*** Opening Source data ***
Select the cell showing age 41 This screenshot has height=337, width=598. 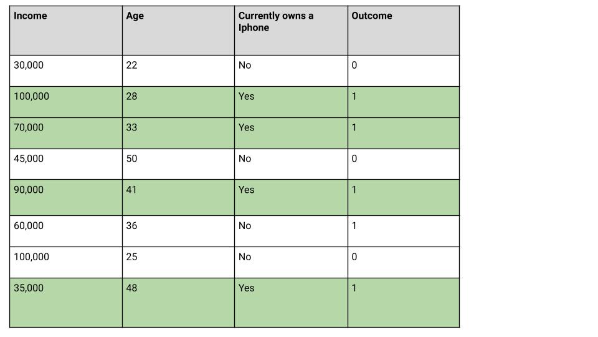point(179,198)
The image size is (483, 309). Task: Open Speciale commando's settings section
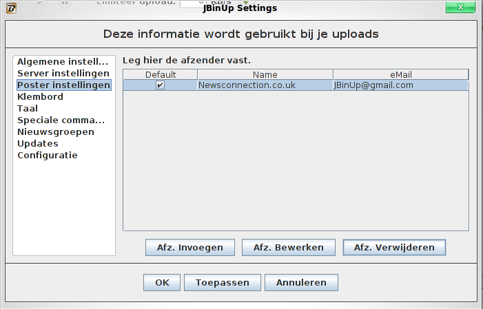pyautogui.click(x=61, y=120)
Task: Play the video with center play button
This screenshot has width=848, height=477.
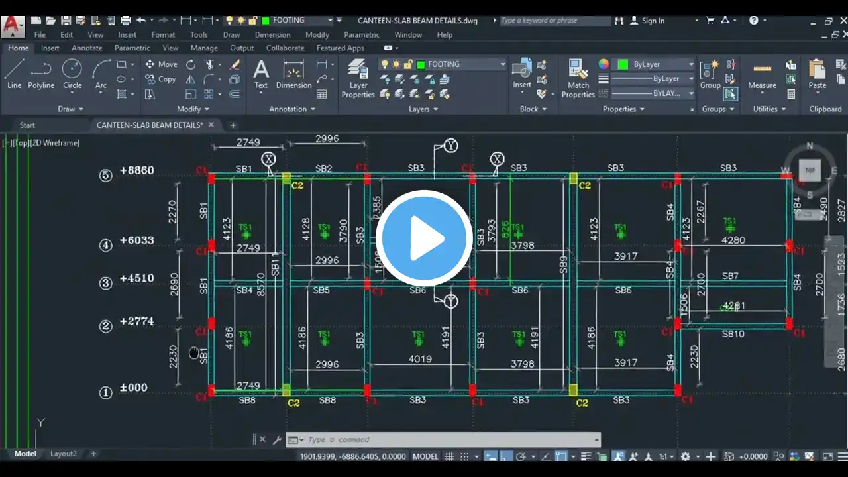Action: click(x=424, y=239)
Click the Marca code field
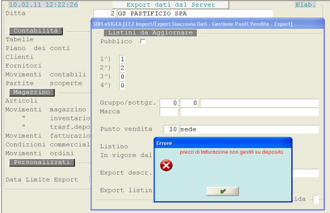This screenshot has height=213, width=330. pyautogui.click(x=169, y=112)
*** Closing Source data ***
→ **Aim of the task**
Beginning with the line where "This screenshot has width=848, height=477." appears, restate word for word every line down to the last one in the data, but keep the pictures out.

→ **The completed task**
This screenshot has width=848, height=477.
Action: click(x=424, y=239)
Click the Marca code field
This screenshot has height=213, width=330. pyautogui.click(x=169, y=112)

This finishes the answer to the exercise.